La columna: un viaje íntimo entre el periódico y la literatura
La columna nació en las páginas de los periódicos del siglo XIX, cuando las noticias aún se narraban con pulso literario. En aquella época, escritores como Mariano José de Larra o Gustavo Adolfo Bécquer no solo informaban: contaban historias. Las crónicas de costumbres, los artículos de opinión y las leyendas compartían un mismo ADN: la voluntad de convertir lo efímero —un suceso, un personaje callejero— en algo perdurable. De hecho, el cuento moderno, tal como lo conocemos, bebe directamente de estas columnas que mezclaban periodismo y literatura.
Breve historia de un género camaleónico
- Siglo XIX: El vientre del periodismo
Las columnas eran microrelatos con fecha de caducidad. Larra, por ejemplo, escribía sobre majas y toreros con la misma ironía que hoy critica un tuitero. Sus artículos, aunque efímeros, tenían ambición literaria: retrataban la sociedad española con un ojo clínico y otro poético. - Siglo XX: La voz como marca
Autores como César González Ruano o Julio Camba elevaron la columna a arte menor. Ya no se limitaban a describir; opinaban con estilo. Ruano hablaba de la lluvia en Madrid como si cada gota llevara un recuerdo encadenado. Camba, en cambio, usaba la sátira para denunciar a los «lateros» (esos personajes que «dan la lata como perros con una lata atada al rabo»). - Siglo XXI: De la prensa a las redes
Hoy, la columna sobrevive en blogs, hilos de Twitter y newsletters. Lo que cambia es el soporte, no la esencia: sigue siendo un espacio donde lo cotidiano se vuelve universal gracias a una voz única.
Ejemplo ilustrativo: El susurro de los cajeros automáticos
Los cajeros automáticos son los confesionarios del siglo XXI. A las 2 a.m., cuando la ciudad duerme y solo ladran los perros sin dueño, tecleas tu código secreto (el mismo que usas en Netflix) y confiesas tus pecados financieros a una pantalla fría.
El otro día, mientras retiraba 20 euros —la limosna que me permite fingir solvencia—, el cajero escupió un recibo con una frase inesperada: «Recuerda: eres más que tu saldo». ¿Quién programa estas máquinas? ¿Un poeta becario? ¿Un filósofo despedido de un call center?
Me quedé allí, en la acera iluminada por neones de hamburgueserías, preguntándome si el cajero tenía razón. ¿Soy más que los 20 euros que se esfumaron en café y gasolina? ¿Más que el préstamo que devoro a plazos?
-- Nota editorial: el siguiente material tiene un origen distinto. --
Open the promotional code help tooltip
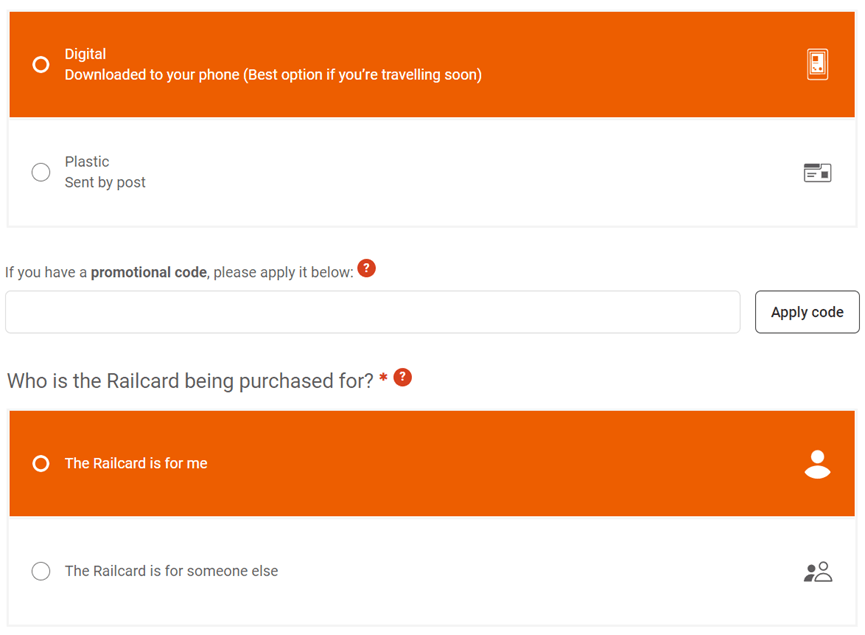This screenshot has height=635, width=865. [367, 268]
Un taxi pasó lentamente. El conductor me miró como quien ve a un loco hablando con una máquina. Y tal vez lo fuera. Pero en ese instante, el cajero —con su sabiduría de chips y cables— me recordó algo: hasta en lo más automatizado, sobrevive un guiño de humanidad. O de locura.
Al alejarme, el recibo voló hacia una alcantarilla. Lo vi desaparecer, llevándose consigo el mensaje. Y pensé: quizá la verdadera riqueza esté en perdernos, de vez en cuando, entre preguntas sin respuesta.
¿Por qué esto es una columna?
- Raíz periodística: Parte de un hecho trivial (un cajero automático) como excusa para reflexionar.
- Voz personal: El «yo» no se esconde; se expone con ironía y autocrítica.
- Herencia literaria: Usa recursos del cuento (símbolos, giros poéticos) sin perder agilidad periodística.
- Cierre redondo: El recibo perdido evoca el inicio, pero amplía el significado: lo efímero como metáfora.
La columna hoy: ¿un género en extinción?
En la era del clickbait, la columna resiste como un oasis de lentitud. No busca virales, sino resonancia. Como escribió González Ruano: «La mejor columna es la que se lee dos veces: una para reír, otra para llorar». Y en eso, poco ha cambiado desde el siglo XIX.
«Escribir una columna es como plantar un árbol en medio del desierto: nadie sabe si crecerá, pero el gesto ya es un acto de fe» —Adaptación libre de Julio Camba.